Gastronómicamente, la carne de esas reses bravas tiene características muy propias. Al punto de que se necesita ser un poco experto, y hasta buen aficionado para discernir y disfrutar de ella en plenitud. Y la primera dificultad empieza ya por la provisión: la fiabilidad garante de que la pieza de carne de lidia que compremos, o la que nos llega ya emplatada en el restaurante, proceda efectivamente de un animal que rindió su vida luchando en la plaza. Y no ya sólo –que también- por el gusto parejo de sumar a la degustación la reseña del “juego” que el astado en cuestión dio en la arena, que esa leyenda, si es buena, sin duda añade regusto y memoria al envite culinario, sino porque el trance de ese sacrificio ritual, de esfuerzo y crispación extremos, siempre confiere, aun cuando la faena resultara deslucida y abroncada, a la carne de la res sacrificada a espada un paladar único.

 

Carne de lidia
Carne de lidia

 

El violento ejercicio al que los toros son sometidos antes de su muerte hace que acumulen en sus carnes gran cantidad de ácido láctico, de una manera semejante a las piezas de caza que son cobradas en plena huida. De ahí que, al igual que la caza, necesite la carne de lidia también unas horas de maceración previa a su contacto con el fuego, pongamos que una hora o así, inmersa en agua con un chorrito de vinagre. Además de, claro, –imprescindible- haber pasado no menos de veinte días de mortificación en cámara, para que la pieza exprese toda su potencialidad de sabor.

 

En el toro de lidia, en contra de lo común en otros bóvidos de carnes rojas, véase qué curioso, los cortes más apreciados no son chuletones y solomillos; que también se cocinan, por supuesto, y tienen su gracia, aunque sea una “gracia” más bien recia y bravía, que no a todos complace. No. En el despiece de la lidia, lo que indiscutiblemente manda es el rabo, y con él, si acaso, los jarretes, o morcillos.

 

El toro bravo es una variedad de vacuno de razas muy seleccionadas, criado en libertad en grandes dehesas y promovido para que desarrolle una fuerte musculatura. Los novillos alcanzan los cuatro años, y los toros lo son a partir de esa edad. Unos y otros apenas tienen un gramo de grasa, y ello les hace un tanto duros para la sartén o la plancha. De ahí que su mejor formulación culinaria tradicional sea el guiso o el estofado.

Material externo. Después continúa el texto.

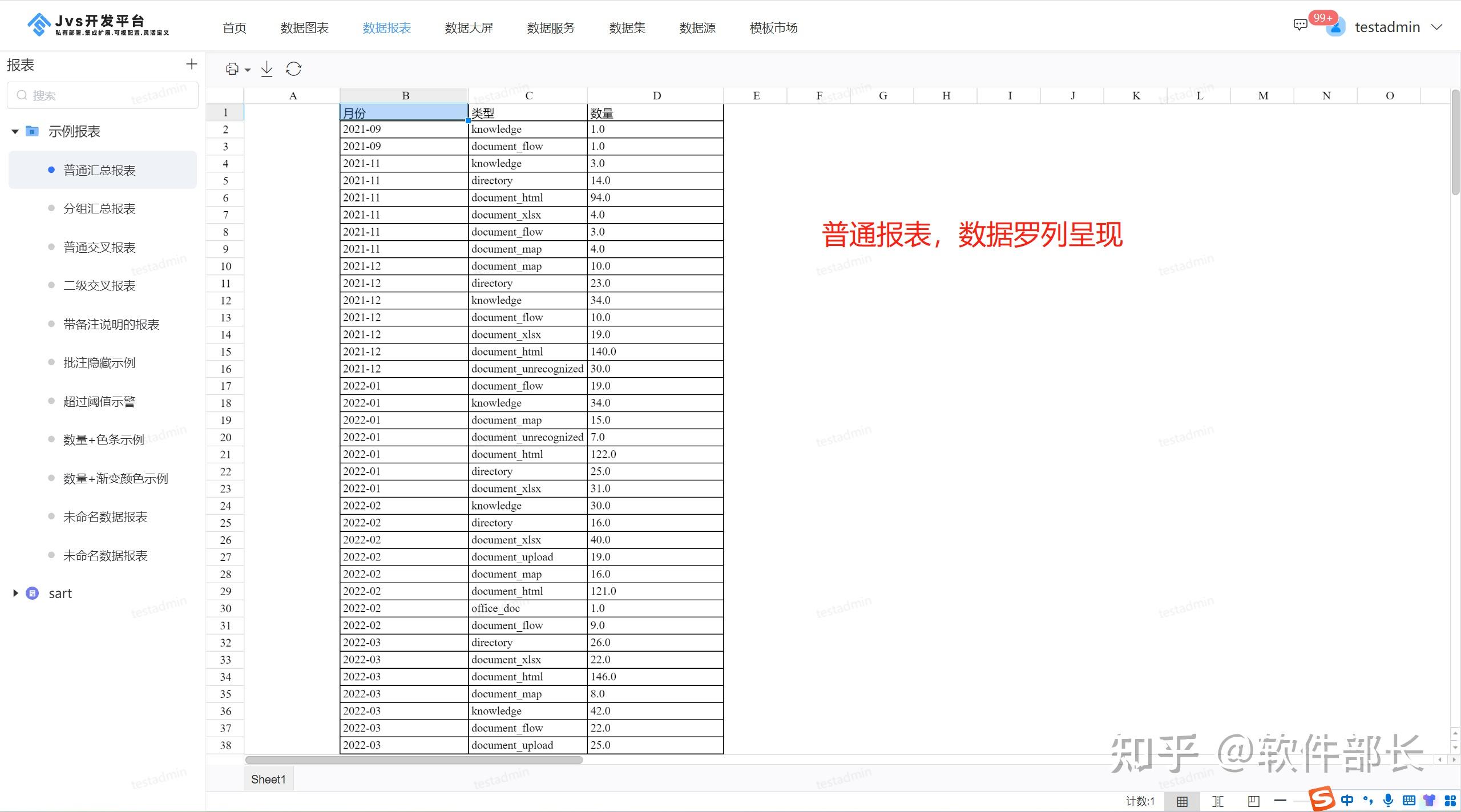Click the refresh report icon
The width and height of the screenshot is (1461, 812).
tap(293, 69)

El de rabo de toro es el rey; un plato denso y gelatinoso, casi meloso, cabría decir. Aunque en esto del rabo, la cosa se las trae, porque si ya hay dificultad y dudas a la hora de identificar los cortes de magro, en el caso del rabo la cuestión es asaz más complicada; casi un auto de fe. Porque aquí en España, de todos es sabido el curiosísimo fenómeno post-mortem que se produce y del que todos somos cómplices consentidores: ese que hace que toda vaca, una vez sacrificada, pase a ser “buey”…menos, excepción hecha de su apéndice caudal que, indefectiblemente, se transmuta en “rabo de toro”.

En fin, milagros éstos que son de carnicería y mesón. Lo importante, en todo caso; lo que yo les deseo: que ustedes, mis buenos amigos, si les es dada la deseable ocasión de vérselas esta temporada con alguna buena pieza de carne brava, la “lidien”, a tenedor y cuchillo, lo mejor posible. Y siempre, eso sí, recuerden, en compañía del mejor gran reserva nacional que puedan arrimarle. Buen provecho!